Despite its widespread use, RNA-seq is still too laborious and expensive to replace RT-qPCR as the default gene expression analysis method. We anticipate that RNA-seq could become new basic laboratory practice, as a more accurate method for determination of gene expression values than microarrays and given its capacity to generate genome-wide transcriptomics information. But current workflows take too much hands-on time and are too expensive to replace qPCR practice.
Currently, the de facto standard workflow for bulk transcriptomics is the directional dUTP approach and its commercial adaptation “Illumina TruSeq Stranded mRNA”. However, like most current RNA-seq protocols, TruSeq relies on late multiplexing, which necessitates the processing of samples on a one-by-one basis. To overcome this limitation, BRB-seq uses early multiplexing to produce 3′ cDNA libraries, which provides great capacity for transforming large sets of samples into a unique sequencing library. This allows to process thousands of samples by combining the sample barcode indexing with the library indexing, which makes the design of the project very flexible. Moreover, it simplifies a lot the handling of the samples, which not only reduce the hands-on time, but also reduce cost significatively, and thus provide a much cheaper solution per sample than what TruSeq can offer.
In terms of performances, like gene detection, or gene expression levels, TruSeq and BRB-seq have similar sensitivity at same sequencing depth (Fig. A, B). Both methods are stranded, which allows the assignment of reads to the correct gene strand. BRB-seq also shows greater tolerance for lower RNA quantities, RNA qualities and even works on fragmented RNA samples, which makes it the method of choice in case of low input, or degraded RNA. It also has the advantage of using Unique Molecular Identifiers (or UMIs) to unbiasedly estimate the duplicate levels in the sequenced data. This is particularly useful as a QC, but also for processing of the final data, to remove any source of noise that would come with the amplification step, which is in general not done for TruSeq libraries, because of lacking this information.
The principal limitation of BRB-seq is its incapacity to address splicing events, since it’s 3’-based. However, most transcriptomics studies do not require or exploit full transcript information, implying that standard RNA-seq methods tend to generate more information than is typically required. This unnecessarily inflates the overall experimental cost, rationalizing why 3′-end profiling approaches have already been proven effective to determine genome-wide gene expression levels. Moreover, 3’-based methods have the advantage of not requiring gene-length normalization, which is known to be biased to the gene annotation used, and thus 3’-based methods allow for more accurate determination of gene expression values.

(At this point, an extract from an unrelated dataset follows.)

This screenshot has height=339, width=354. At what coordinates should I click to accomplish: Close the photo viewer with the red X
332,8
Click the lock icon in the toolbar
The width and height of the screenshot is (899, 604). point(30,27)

Finally, a direct comparison of BRB-seq with qPCR shows an even greater correlation with qPCR than TruSeq (Fig. C), especially with low RNA quantities, which again goes in the direction of BRB-seq being a good alternative to qPCR.

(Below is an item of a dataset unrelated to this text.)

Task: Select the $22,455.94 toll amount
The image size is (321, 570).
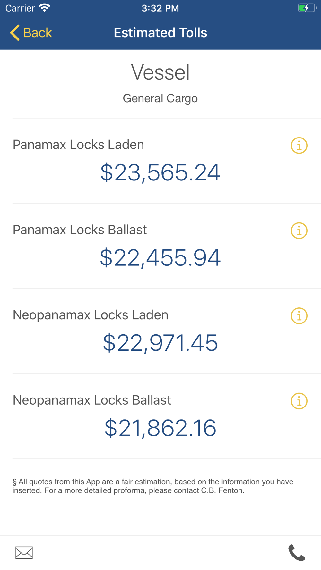Action: [160, 258]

In conclusion, we anticipate that BRB-seq will become an attractive alternative for routine gene expression analysis and ultimately could replace large RT-qPCR assays. Indeed, the evaluation of the expression of a few qPCR reactions (a few genes in triplicate) will cost approximately the same or even more than one full transcriptome analysis produced by BRB-seq, which involves library preparation and sequencing expenses. Importantly, low library preparation cost and time imply that more replicates can be profiled, which will greatly increase the statistical power underlying any differential expression analysis. The only limitation we envision would be the necessity of a platform that can be used by experimental biologists to handle BRB-seq data and produce ready-to-use count matrices in a straightforward manner, therefore further streamlining the BRB-seq transcriptomics to the extent of a mere qPCR experiment.